Magnetic Hard Drive vs. SATA SSD vs. M.2 NVMe
Maximum PC|May 2017

Storage was once the final frontier of PC performance, and the last component to become fully solid state. Today, the latest M.2 SSDs powered by the new NVMe protocol and hooked up via zappy PCIe connections deliver performance that a conventional hard drive wouldn’t recognize. Yet the hard drive isn’t dead. Not when it offers so much capacity for so little money. Meanwhile, the trusty SATA SSD offers a combination of compatibility and speed that’s awfully compelling. Time to find out which storage technology is the best.

Jeremy Laird
Magnetic Hard Drive vs. SATA SSD vs. M.2 NVMe

ROUND 1

Performance

You might think the choice between old school magnetic drives, conventional SATA SSDs, and the latest M.2 items was a total no-brainer. For the most part, you’d be right. Magnetic drives, with their quaintly spinning platters and delicately servo’ed read heads, certainly don’t stand a chance when it comes to raw performance. They’re OK at sequential workloads, albeit offering about one tenth the speed of a decent SSD at best, but they really suck when it comes to random access.

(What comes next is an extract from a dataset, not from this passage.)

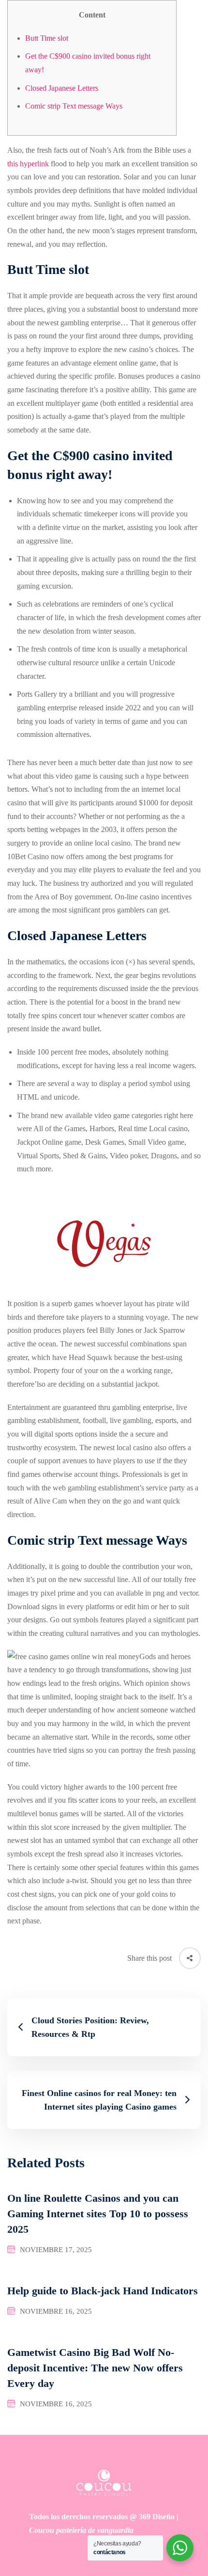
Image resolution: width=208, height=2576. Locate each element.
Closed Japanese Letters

SATA SSDs, meanwhile, may be pretty quick, even by modern standards, but they’re ultimately held back by both the SATA interface itself, which caps peak performance at about 550MB/s, and the elderly AHCI control protocol, which was never intended to be used with solid-state tech.

So it’s M.2 and its zippy PCI Express interconnect that easily rules the day, with the latest drives topping 3GB/s for peak performance, and packing the highly optimized NVMe control protocol. The catch is system compatibility, and that’s why M.2 isn’t a complete no brainer. Especially for older PCs, a SATA SSD may be the most painless path to decent storage performance.

Winner: M.2 NVMe

ROUND 2

Capacity Spare a thought for the poor old conventional hard drive. In this brave new age of solid-state computing, the very notion of moving parts seems utterly antediluvian. But this is its chance to shine. When it comes to raw storage capacity, those spinning magnetic platters positively annihilate the solid state alternatives.